You might not think of them as farm equipment, but commercial compressors are among the most important machines on virtually any farm. Powering some of the most demanding refrigeration systems around, they are indispensable to both dairy and meat farms. The bigger the farm, the more refrigeration capacity is needed.
Understanding the Refrigeration Requirements of American Farms
Meat and milk alike have extremely strict refrigeration requirements. From the moment a cow, pig, or other animal is harvested for food, the meat must be refrigerated consistently. Refrigeration continues all through the process of butchering meat, processing it, packaging it, and transporting it to the grocery store.
Beef must be refrigerated around 28° Fahrenheit, giving it even lower temperature requirements than milk. Pork and chicken have slightly higher temperature requirements, while many forms of seafood have relatively low ones. Farmers maintain a great deal of responsibility for proper refrigeration in early processing.
Before meat processing is completed, the product must be examined for any evidence of damage or spoilage. In general, the biggest threat to any meat product is that it will not be maintained at the appropriate temperature.
An early failure to refrigerate correctly can lead to discoloration or changes in texture that render an entire cut – and potentially the meat of an entire animal – unfit for sale. In this sense, refrigeration is the farmer’s best defense against preventable loss of their time- and resource-intensive products.
Successful Farmers Are Strategic About Refrigeration Needs
Every square foot of refrigerated space required by a farm represents space that cannot be dedicated to the growth or preparation of other products. Likewise, refrigeration must be optimized on a variety of levels: The location, ergonomics, and size of a refrigeration unit influence the farm’s daily throughput capacity.
Any technical or mechanical glitches in refrigeration operations can prove disastrous.
Even if space is kept strictly at the low end of safe temperatures – that is, 28° for beef – it will rapidly warm up if refrigeration lapses for just a few minutes. Beef that reaches 40° Fahrenheit experiences a rapid increase in proliferation of bacteria and will generally not be deemed safe for consumption.
Plus, moving product from one refrigerated facility to another brings its own risks.
In the face of these imperfect solutions, the best way farmers can prepare for the worst is through better refrigeration systems. Redundancy should be sought in both systems and supplies. This ensures that if a disaster strikes, repairs can be made quickly and potentially save a full day’s worth of product.
Remanufactured commercial compressors have therefore become essential to farmers.
Remanufactured Commercial Compressors Protect Farmers from Unexpected Loss
The compressor operates as the “heart” of a refrigeration system in a quite literal way. Its role is to compress refrigerant gas, enabling it to transit the rest of the system. The efficiency of the compressor affects all of the other components. Should it fail, the system will immediately come to a halt.
The average commercial compressor can be trusted to operate for around eight years at full efficiency if given the appropriate maintenance. Performance degradation is generally noticeable thereafter. Replacement plans should be ready by the tenth year of service. Compressors rarely last beyond twelve years of daily operation.

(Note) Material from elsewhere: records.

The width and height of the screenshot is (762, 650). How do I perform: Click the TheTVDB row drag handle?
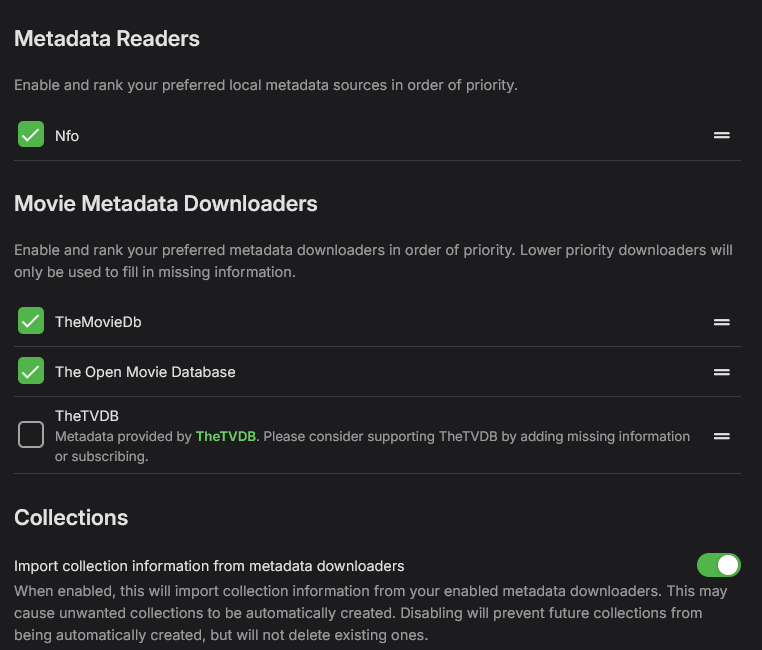click(x=721, y=436)
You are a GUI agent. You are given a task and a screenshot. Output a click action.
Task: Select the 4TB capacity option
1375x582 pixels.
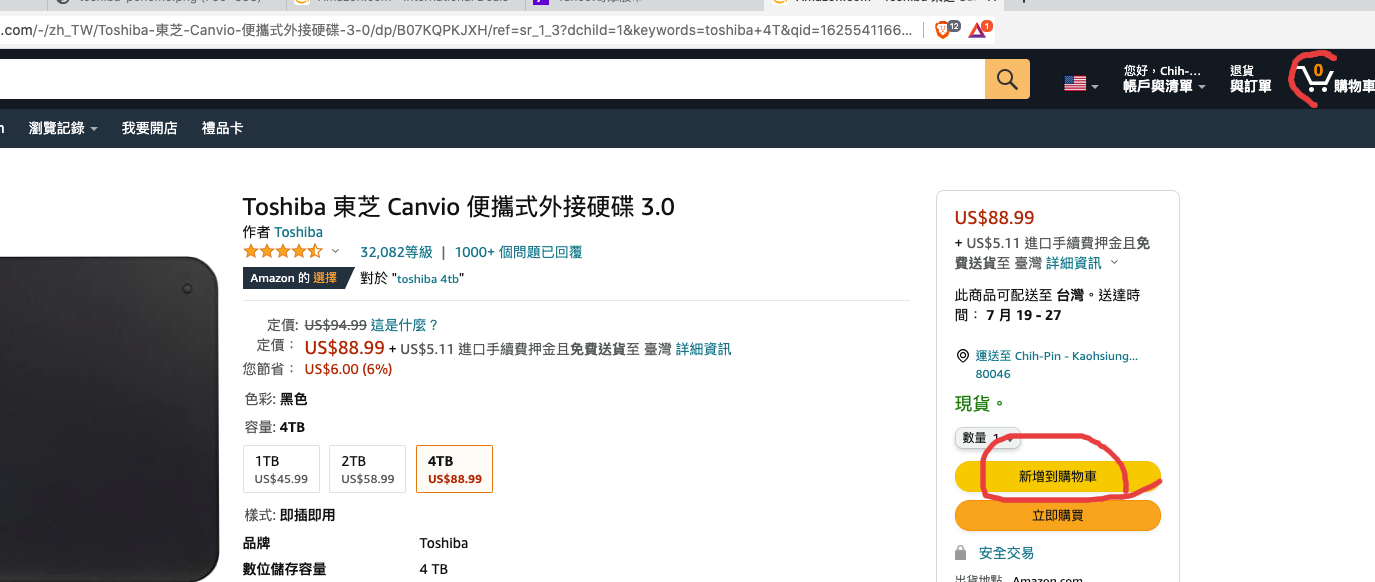[454, 469]

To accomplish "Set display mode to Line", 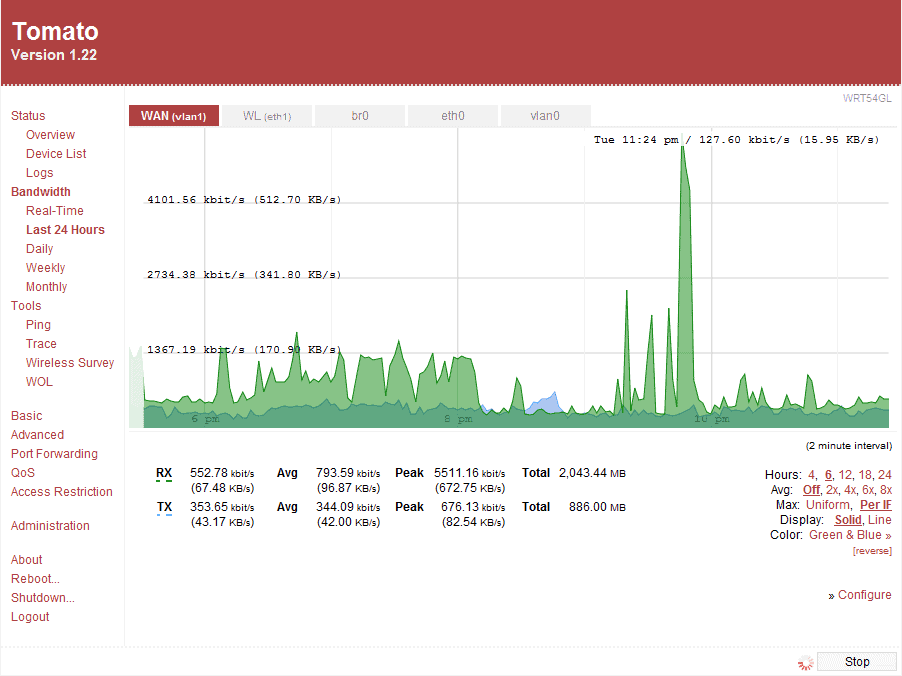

A new compressor is a major investment for any business, but especially in agriculture.
Depending on the size of a farm, it may need anywhere from half a dozen to several hundred compressors to support all of its operations. Even small family farms rarely meet all their refrigeration needs with a single compressor – and when they do, you can bet there is a replacement compressor standing by.
In most cases, those backup compressor units will be fully remanufactured compressors.
A remanufactured compressor is completely disassembled so all parts can be inspected, tested, and replaced as necessary. All components and surfaces are cleaned. The exterior may be painted, but beware of “refurbished” compressors where more has been done to make it look good rather than perform well!
In true remanufacturing, the compressor is usually tested under load to ensure performance.
Remanufactured compressors may be 30% less expensive than an OEM unit from a brand’s wholesaler. They can be delivered and installed weeks sooner, too, helping farmers address their needs quickly. Substantial savings make it easier for small local farms to afford preferred agricultural compressor brands like Copeland.
The Copeland 4DT2200TSK is one of the most requested remanufactured compressor models in farming.
With its combination of power and efficiency, this Copeland compressor is a mainstay in refrigeration operations for mid-sized farms. Its relative ease of use and maintenance is ideal for farmers, who need to understand the workings of their equipment and make adjustments between major maintenance checks.
To meet high quality standards, more farmers are choosing remanufactured compressors every day.